Matthew Scillitani on Measuring the Extreme Right Tail with a Supervised Timed High-Range Ability Test
Matthew Scillitani: How does a supervised, timed high-range ability test like The Mental Inventor aim to differentiate performance at the extreme right tail while addressing validity, reliability, AI-assisted cheating, and proctoring integrity?

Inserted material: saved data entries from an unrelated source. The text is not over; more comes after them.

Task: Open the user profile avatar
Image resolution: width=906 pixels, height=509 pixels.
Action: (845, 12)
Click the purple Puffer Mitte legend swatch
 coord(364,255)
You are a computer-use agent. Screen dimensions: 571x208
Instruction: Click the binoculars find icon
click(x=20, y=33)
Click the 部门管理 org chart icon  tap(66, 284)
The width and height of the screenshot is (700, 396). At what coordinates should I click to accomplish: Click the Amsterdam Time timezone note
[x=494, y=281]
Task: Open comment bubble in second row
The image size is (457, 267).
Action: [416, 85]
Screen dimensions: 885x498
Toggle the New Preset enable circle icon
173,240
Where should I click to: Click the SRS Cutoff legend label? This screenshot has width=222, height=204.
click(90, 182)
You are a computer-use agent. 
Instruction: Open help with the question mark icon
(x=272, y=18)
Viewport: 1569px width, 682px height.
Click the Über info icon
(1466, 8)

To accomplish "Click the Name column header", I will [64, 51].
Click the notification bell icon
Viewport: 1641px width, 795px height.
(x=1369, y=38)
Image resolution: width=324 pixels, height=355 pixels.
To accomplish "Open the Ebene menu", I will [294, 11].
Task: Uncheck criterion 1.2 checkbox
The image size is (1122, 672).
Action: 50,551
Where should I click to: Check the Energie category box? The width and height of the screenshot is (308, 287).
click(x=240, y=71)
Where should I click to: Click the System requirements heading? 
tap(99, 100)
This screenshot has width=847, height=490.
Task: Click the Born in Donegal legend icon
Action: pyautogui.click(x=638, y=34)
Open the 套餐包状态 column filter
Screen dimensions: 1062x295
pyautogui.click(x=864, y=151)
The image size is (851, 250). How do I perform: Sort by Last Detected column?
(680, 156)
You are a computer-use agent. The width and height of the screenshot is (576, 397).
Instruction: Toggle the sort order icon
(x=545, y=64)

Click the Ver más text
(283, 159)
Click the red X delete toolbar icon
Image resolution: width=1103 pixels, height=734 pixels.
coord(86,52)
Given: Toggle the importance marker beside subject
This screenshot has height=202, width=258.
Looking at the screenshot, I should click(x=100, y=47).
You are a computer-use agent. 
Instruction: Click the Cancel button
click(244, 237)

Matthew Scillitani is a psychometrics practitioner at Neurolus Psychometrics focused on developing supervised, time-limited high-range ability examinations. He co-launched The Mental Inventor with Paul Cooijmans as an empirical testbed for a central measurement question: whether performances can be validly differentiated in the extreme right tail under proctored conditions. His approach emphasizes procedural integrity—identity verification, approved proctoring, and rule enforcement—alongside cautious claims about interpretation until reliability and validity evidence is established. He highlights emerging threats to unsupervised testing, including AI-assisted responding and large-scale collaboration, and advocates peer review before formal reclassification.
In this exchange, Scott Douglas Jacobsen interviews Matthew Scillitani about The Mental Inventor, a supervised, timed high-range ability exam designed to explore whether performance can be meaningfully differentiated at the extreme right tail under proctored conditions. Scillitani avoids claiming it measures “intelligence” until validity evidence exists, citing regulatory constraints and the need for peer review. He frames low reliability as a decisive falsifier, emphasizes supervision to deter AI and collaboration, and explains proctor approval and identity verification procedures. Scores are reported cautiously via a preliminary conversion table, with analyses planned as data accumulates.
Scott Douglas Jacobsen: What construct is the intended measure with The Mental Inventor?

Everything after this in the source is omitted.